INSTRUCTIONS FOR THE TASK.
I need an exact copy of the lines from the one containing "This screenshot has width=1484, height=553." through the end of the records, without any pictures.

Saved entries.
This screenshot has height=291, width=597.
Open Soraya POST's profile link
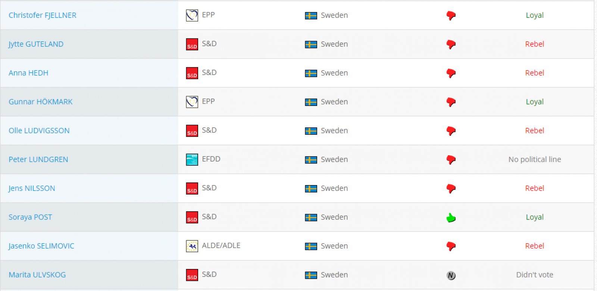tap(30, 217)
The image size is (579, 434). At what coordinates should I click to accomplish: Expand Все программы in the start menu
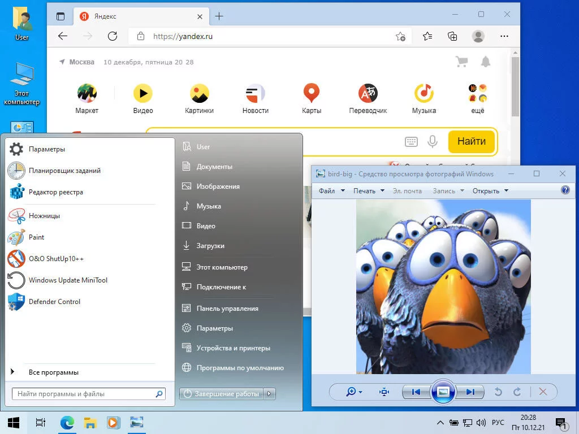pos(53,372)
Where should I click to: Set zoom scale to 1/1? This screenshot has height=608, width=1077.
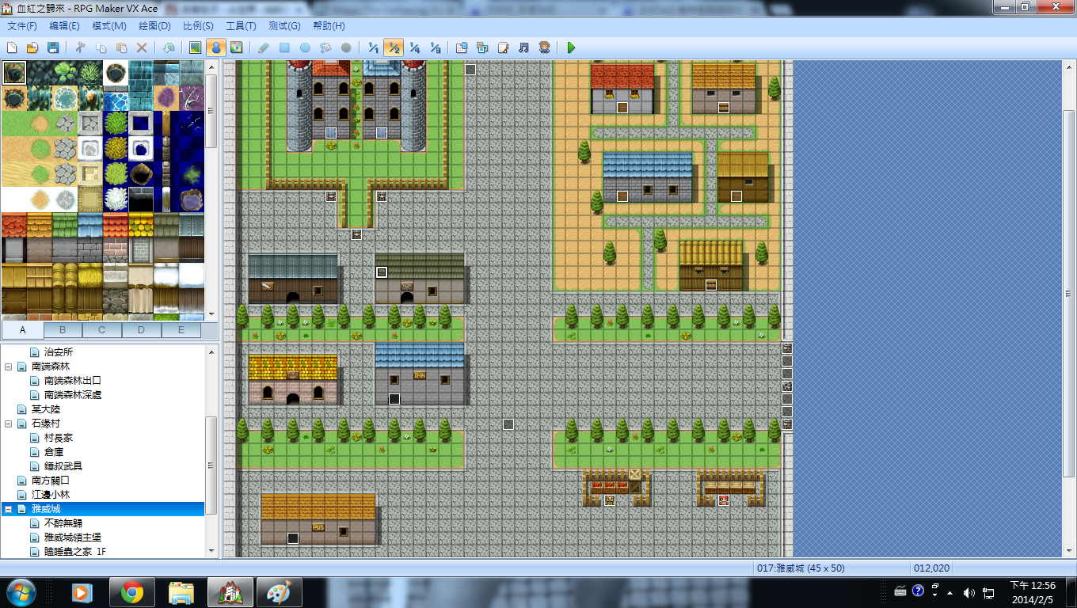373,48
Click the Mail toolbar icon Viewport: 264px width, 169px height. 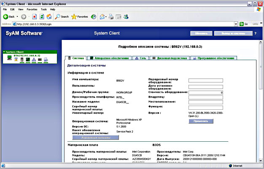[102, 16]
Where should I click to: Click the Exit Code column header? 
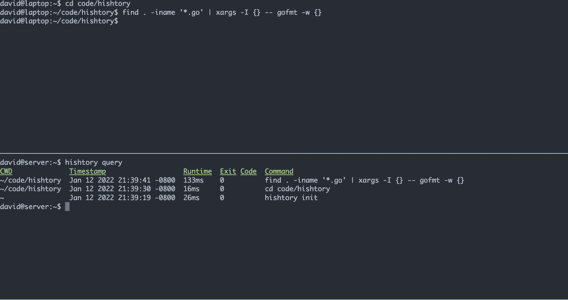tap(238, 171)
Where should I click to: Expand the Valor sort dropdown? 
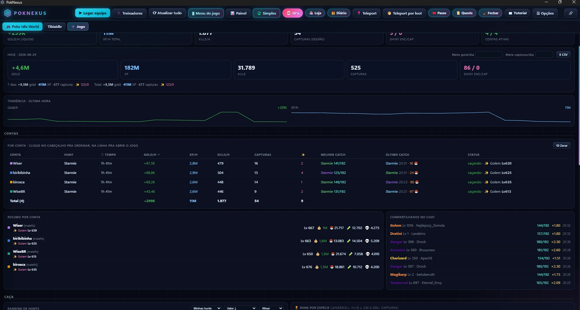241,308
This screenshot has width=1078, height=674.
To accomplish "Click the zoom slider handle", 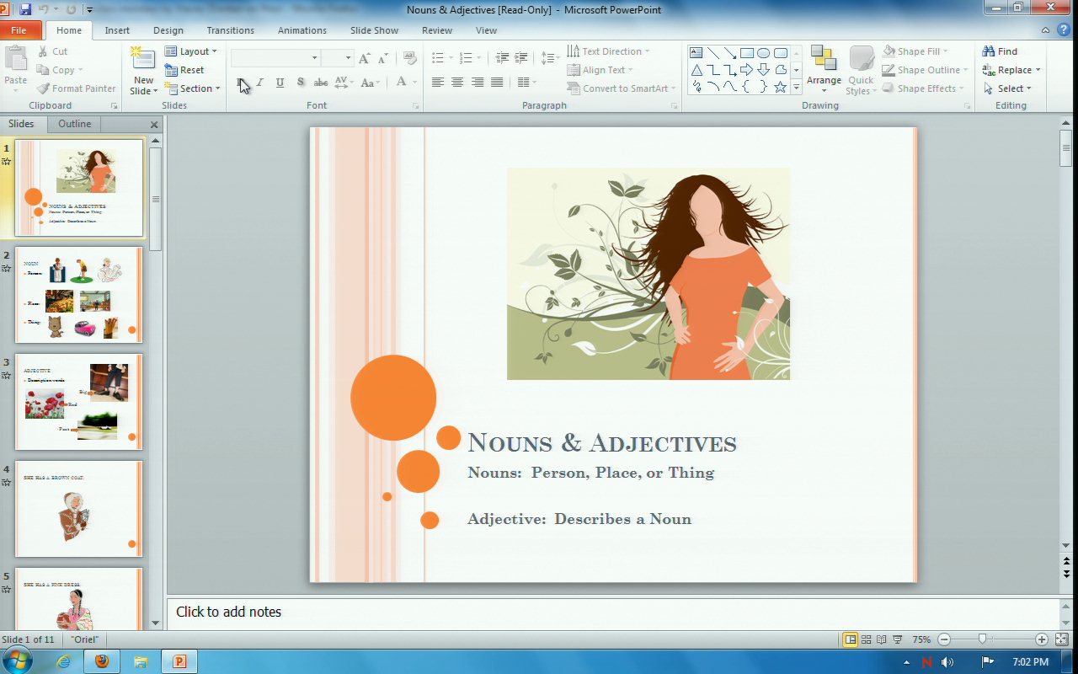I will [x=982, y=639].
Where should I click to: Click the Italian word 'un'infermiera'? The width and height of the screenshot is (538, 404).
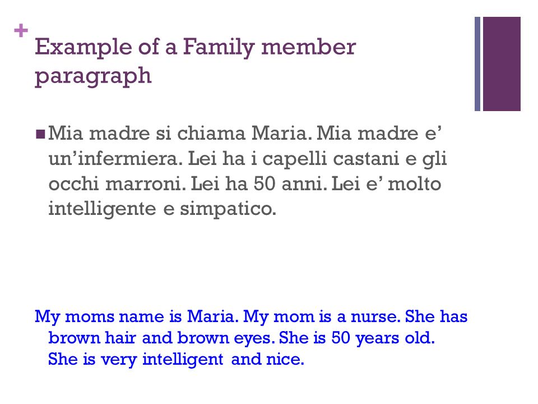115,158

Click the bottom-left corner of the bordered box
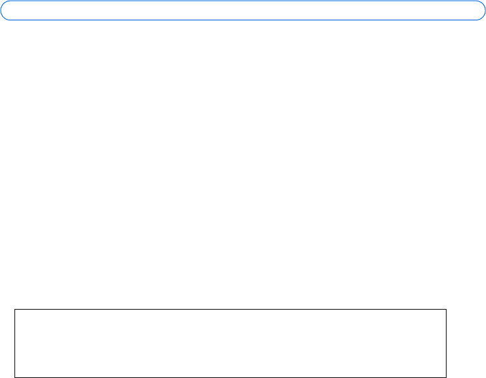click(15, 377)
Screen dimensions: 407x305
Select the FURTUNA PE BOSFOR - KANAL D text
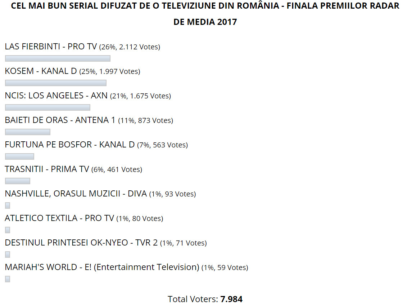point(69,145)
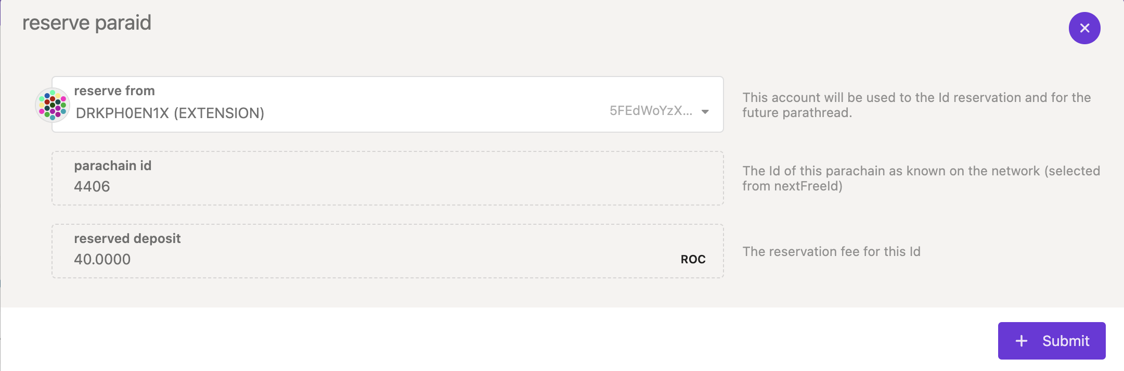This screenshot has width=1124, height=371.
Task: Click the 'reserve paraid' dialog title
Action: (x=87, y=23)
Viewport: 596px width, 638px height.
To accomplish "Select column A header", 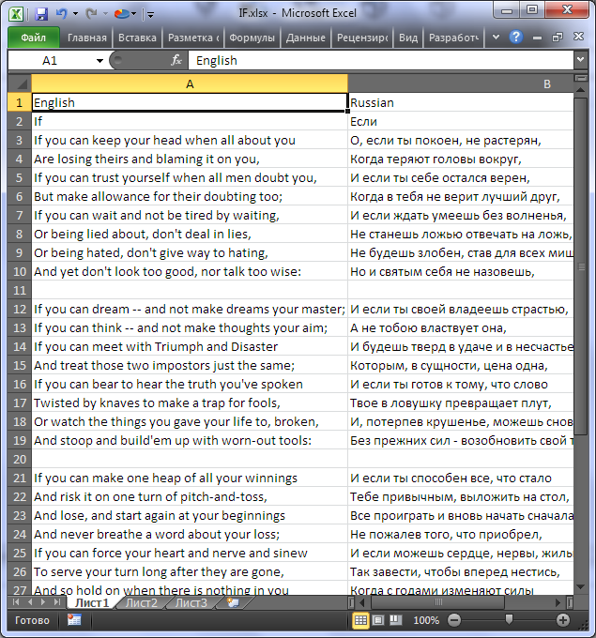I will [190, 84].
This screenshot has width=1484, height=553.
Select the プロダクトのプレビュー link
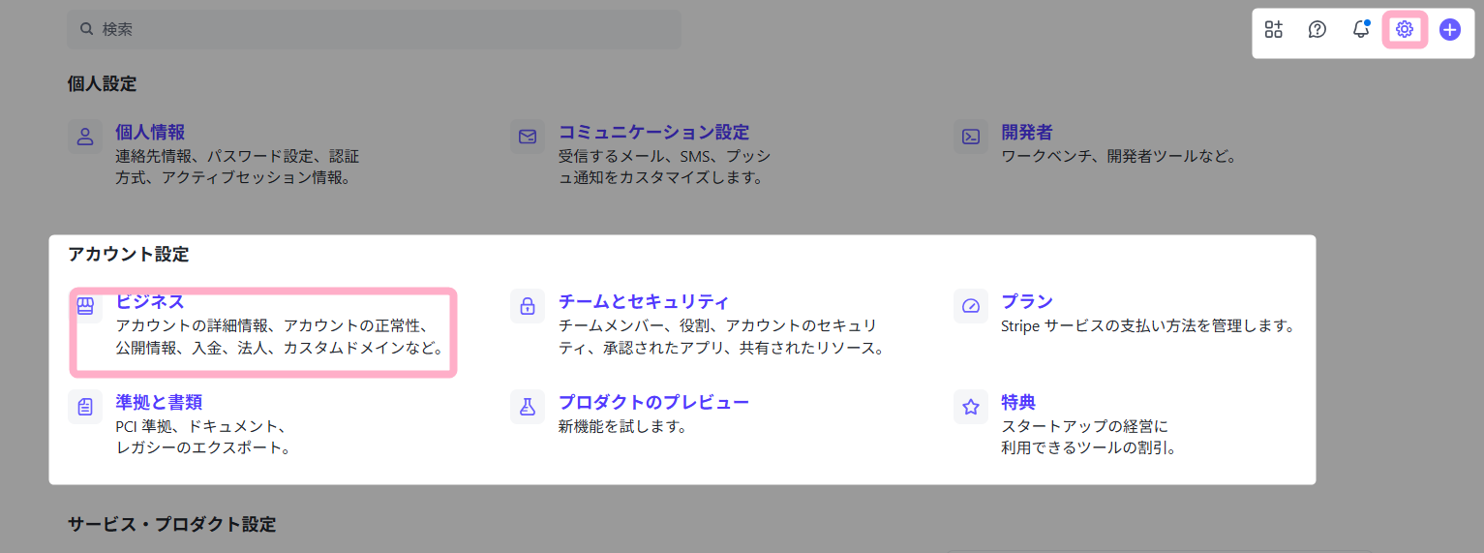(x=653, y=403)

YOUR RESPONSE.
This screenshot has width=1484, height=553.
Select the プロダクトのプレビュー link
(x=653, y=403)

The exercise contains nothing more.